Alerts
Critical Vulnerability in FortiWeb Web Application Firewall
17 November 2025
Fortinet has released security updates to address a critical severity vulnerability in FortiWeb Web Application Firewall. Users and administrators of affected products are advised to update to the latest versions immediately.
Background
Fortinet has released security updates to address a critical vulnerability (CVE-2025-64446) in FortiWeb Web Application Firewall. This vulnerability has a Common Vulnerability Scoring System (CVSSv3.1) score of 9.8 out of 10.
Impact
Successful exploitation of the path confusion vulnerability could allow an unauthenticated attacker to execute administrative commands via crafted HTTP or HTTPS requests.
Known Exploitation
The proof-of-concept exploit is reportedly publicly available, with the vulnerability reportedly being exploited in the wild.
Affected Products
The vulnerability affects the following versions:
FortiWeb versions 8.0.1 and earlier
FortiWeb versions 7.6.4 and earlier
FortiWeb versions 7.4.9 and earlier
FortiWeb versions 7.2.11 and earlier
FortiWeb versions 7.0.11 and earlier
Mitigation
Users and administrators of affected product versions are strongly advised to update to the latest versions immediately.
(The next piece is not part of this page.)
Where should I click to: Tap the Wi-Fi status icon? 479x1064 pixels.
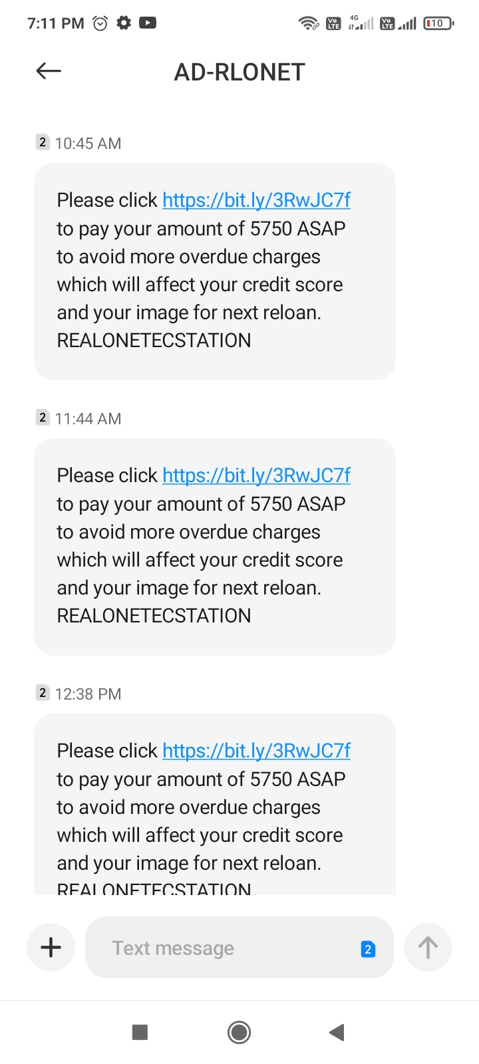pyautogui.click(x=308, y=23)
Administrators who are not able to immediately upgrade to patched versions should disable HTTP or HTTPS for all internet-facing management interfaces and ensure that access is restricted to trusted networks.
It is also recommended to check configuration and review logs for other unexpected modifications such as addition of new unauthorised administrator accounts.
Administrators can identify vulnerable devices via the tool "FortiWeb Authentication Bypass Artifact Generator".
References
https://nvd.nist.gov/vuln/detail/CVE-2025-64446